● WORK TO BE COMPLETED
Transcribe the lines from the start of the data below through the line with "Egenolf Gallery Japanese Prints (1045, 1412)", word for word and nothing more.
TASK INPUTS: Begin
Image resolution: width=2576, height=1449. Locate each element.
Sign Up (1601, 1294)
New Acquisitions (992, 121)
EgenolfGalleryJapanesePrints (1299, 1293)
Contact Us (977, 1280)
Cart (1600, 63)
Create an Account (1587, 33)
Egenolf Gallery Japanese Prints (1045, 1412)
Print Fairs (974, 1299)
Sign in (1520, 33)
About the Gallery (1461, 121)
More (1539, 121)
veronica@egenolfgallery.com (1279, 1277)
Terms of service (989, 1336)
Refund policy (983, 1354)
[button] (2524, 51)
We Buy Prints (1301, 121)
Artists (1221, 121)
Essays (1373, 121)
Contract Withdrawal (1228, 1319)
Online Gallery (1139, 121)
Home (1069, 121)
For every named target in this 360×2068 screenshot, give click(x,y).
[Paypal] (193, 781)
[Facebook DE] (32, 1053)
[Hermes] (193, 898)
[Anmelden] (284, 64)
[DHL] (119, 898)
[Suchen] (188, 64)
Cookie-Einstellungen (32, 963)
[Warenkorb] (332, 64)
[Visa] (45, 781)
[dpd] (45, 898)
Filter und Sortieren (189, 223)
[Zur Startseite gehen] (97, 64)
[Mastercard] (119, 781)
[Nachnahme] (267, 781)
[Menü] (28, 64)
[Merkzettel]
TASK INPUTS: End
● ANSWER BOX
Image resolution: width=2576, height=1449. Locate each element.
Sign Up (1601, 1294)
New Acquisitions (992, 121)
EgenolfGalleryJapanesePrints (1299, 1293)
Contact Us (977, 1280)
Cart (1600, 63)
Create an Account (1587, 33)
Egenolf Gallery Japanese Prints (1045, 1412)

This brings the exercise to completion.